--- Assignment ---
Each line from the one containing "Task: Select the Disk 0 (C:) entry" to the last line of the listing below is to be duplicated exactly, and no picture is to be carried over.

++++ Records shown

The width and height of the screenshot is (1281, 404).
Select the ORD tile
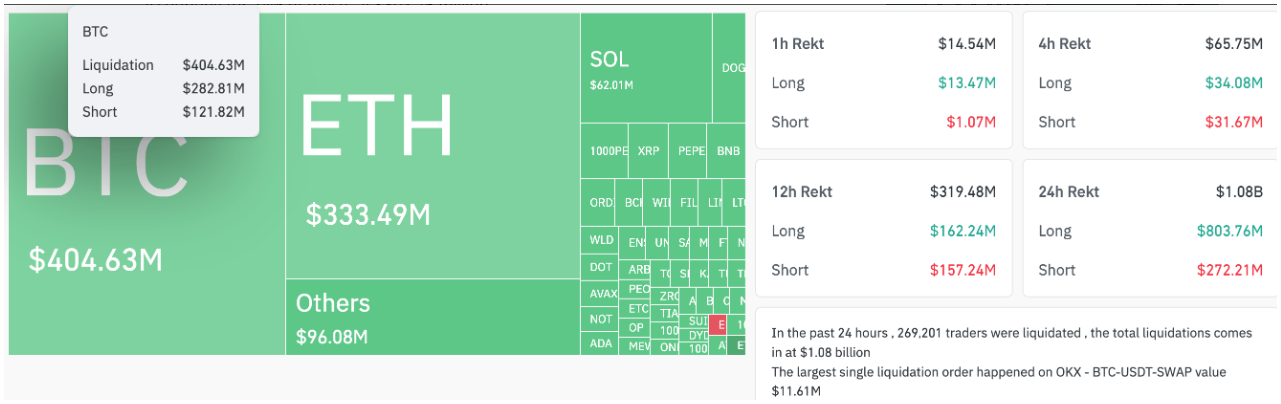(x=599, y=203)
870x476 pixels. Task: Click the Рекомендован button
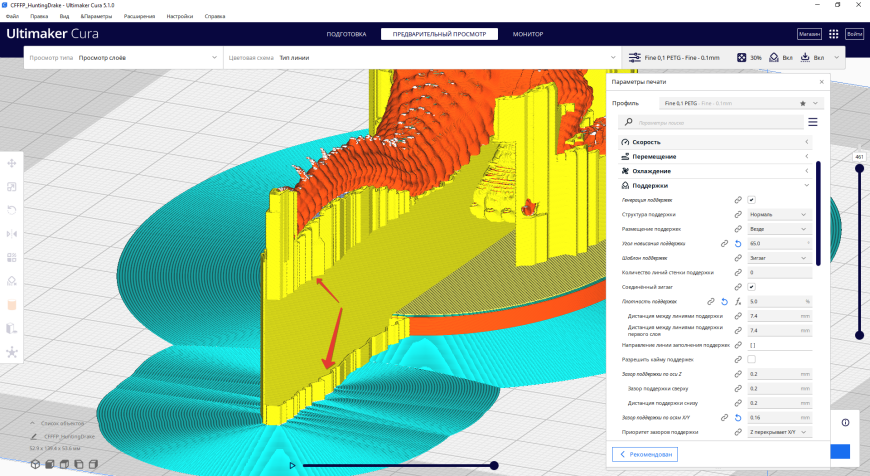click(x=645, y=454)
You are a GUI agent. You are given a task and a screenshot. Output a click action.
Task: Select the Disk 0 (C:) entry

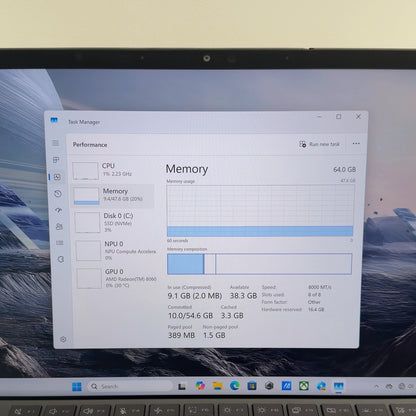coord(113,222)
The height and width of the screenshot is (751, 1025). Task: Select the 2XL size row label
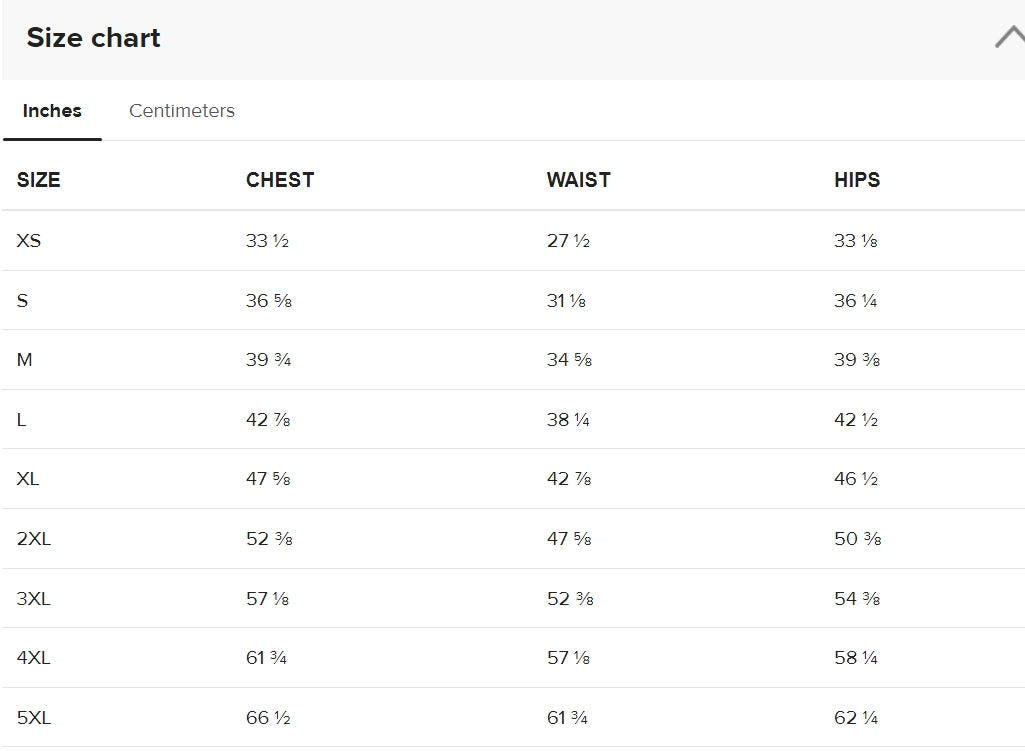34,539
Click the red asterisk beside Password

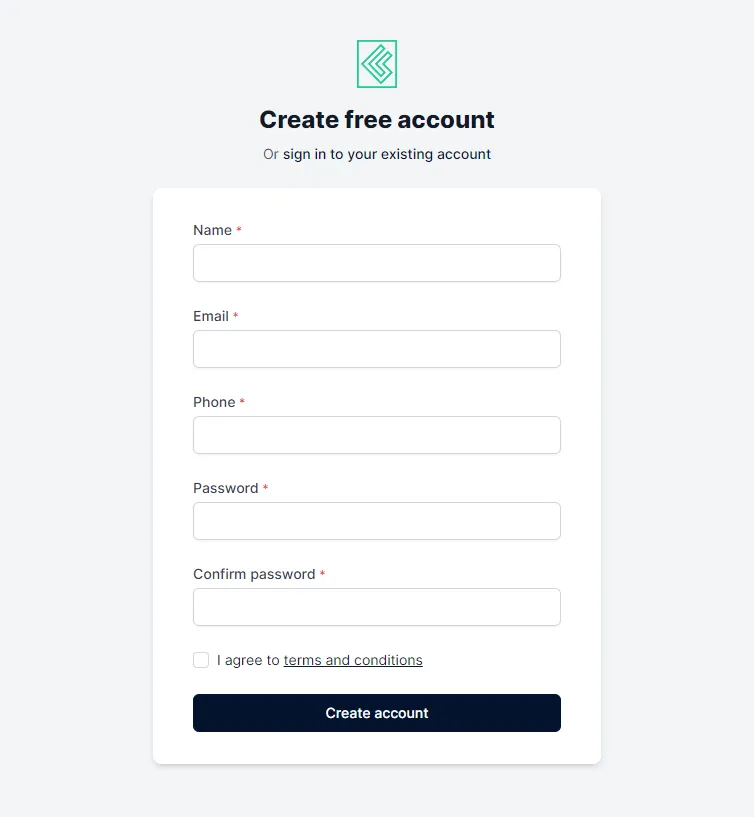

++++++++

--- Exercise solution ---
Task: Select the Disk 0 (C:) entry

coord(113,222)
The height and width of the screenshot is (751, 1025). Task: Select the 2XL size row label
34,539
Click the red asterisk beside Password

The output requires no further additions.